Emma was particularly impressive and engaging. She shared a personal story that put a background to what she works for now. That work had less to do with borders and flags and the changing of boat names and more to do with educational under achievement, health, poverty and social justice.
As Clonard/Fitzroy we were as always keen to probe what she was doing in reconciliation and what priority it had on the DUP agenda. I sensed that we were in the presence of someone who has that higher on their agenda than others within her party.
However, she was right to point out to us that most of her time in Stormont as a SPAD (Special Advisor) and then in the last year as an MLA has been constantly about compromise.
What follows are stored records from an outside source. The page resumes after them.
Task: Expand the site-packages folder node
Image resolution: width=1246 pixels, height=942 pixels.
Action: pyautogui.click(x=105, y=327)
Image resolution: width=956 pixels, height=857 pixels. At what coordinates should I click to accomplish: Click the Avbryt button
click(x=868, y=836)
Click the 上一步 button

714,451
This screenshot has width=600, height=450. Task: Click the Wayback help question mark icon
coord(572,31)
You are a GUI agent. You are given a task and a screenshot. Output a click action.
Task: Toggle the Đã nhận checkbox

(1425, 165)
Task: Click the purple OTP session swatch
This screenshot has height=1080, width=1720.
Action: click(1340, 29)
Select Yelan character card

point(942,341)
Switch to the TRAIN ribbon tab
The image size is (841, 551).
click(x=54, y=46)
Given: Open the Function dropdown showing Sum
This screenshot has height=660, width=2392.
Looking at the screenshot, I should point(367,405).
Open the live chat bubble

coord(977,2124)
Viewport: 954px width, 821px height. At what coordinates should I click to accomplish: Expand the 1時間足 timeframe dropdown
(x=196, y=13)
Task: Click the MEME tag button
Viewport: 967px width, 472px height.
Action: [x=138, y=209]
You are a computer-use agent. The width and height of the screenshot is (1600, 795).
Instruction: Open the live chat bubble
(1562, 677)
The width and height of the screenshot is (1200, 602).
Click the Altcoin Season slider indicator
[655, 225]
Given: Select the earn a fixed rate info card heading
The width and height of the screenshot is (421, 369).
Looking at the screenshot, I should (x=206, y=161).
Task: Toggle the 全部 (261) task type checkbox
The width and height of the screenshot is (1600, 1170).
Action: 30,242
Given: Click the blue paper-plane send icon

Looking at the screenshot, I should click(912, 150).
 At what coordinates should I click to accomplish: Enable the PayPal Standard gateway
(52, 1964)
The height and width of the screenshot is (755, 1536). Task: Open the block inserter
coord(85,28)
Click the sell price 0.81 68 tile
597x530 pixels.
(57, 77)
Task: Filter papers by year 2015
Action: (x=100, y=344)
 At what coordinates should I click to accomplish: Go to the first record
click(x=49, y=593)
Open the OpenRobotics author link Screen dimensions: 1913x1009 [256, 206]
Every letter she helped write for years had to have the approval of both DUP and Sinn Fein.
When we stop to think we should know that. A power sharing coalition compromises every day. Yet, we do not acknowledge that because we are constantly being throw headlines like the one about the boat name being changed.
Of course, the boat name has been changed and therefore everything is not being compromised. Emma was very clear about the red lines that the DUP don’t want to cross. However, she was right to point out that most parties have red lines. Perhaps those of us listening were beginning to ask why our red lines seemed less entrenched than the DUP or Sinn Fein. Maybe there is a plank in the eye needing attended too.
Evenings like these often bring us back with the media. Emma shared the number of joint statements, particularly in education, that don’t get picked up by the media. The boat name changes always do.
What I would love our TV channels to do would be to create talk shows that would allow an evening like Emma Pengelly At Clonard/Fitzroy. What if the media helped us humanise our politicians? What if they weren’t always having to shout at each other on our screens but we heard about their lives, their upbringing, their hobbies, their families? What if we found ourselves sympathising or even empathising with their brokenness or their joys?
Another recurring theme in my involvement in peace making came through again last night. Meeting people, having a coffee, asking about their weekend. These are the ways that peace drips up. We cannot ask our politicians to come up with some grand plan that will suddenly take our peace process to the finish line. We need to begin ourselves.
Emma was able to share how her views had changed over the last ten years as she has met the traditional other, even enemy, in committees etc. She pointed out that most everyone in the process has changed. She also got us to realise that in the short time we have had since 1994’s ceasefires we have come along way and cannot expect to be sprinting on a post conflict journey that will take decades.
So, I went home and watched The View and got angry again at the pettiness and seeming intransigence of the boat’s name change. Yet, I had another conversation to hold up against it, to give it perspective. We need more of that in the media. We all need our prejudices challenged. We need to know that for every sensationalist boat naming headline there is an incredible amount of working going on where our MLAs and ministers are working together to deliver a better Northern Ireland.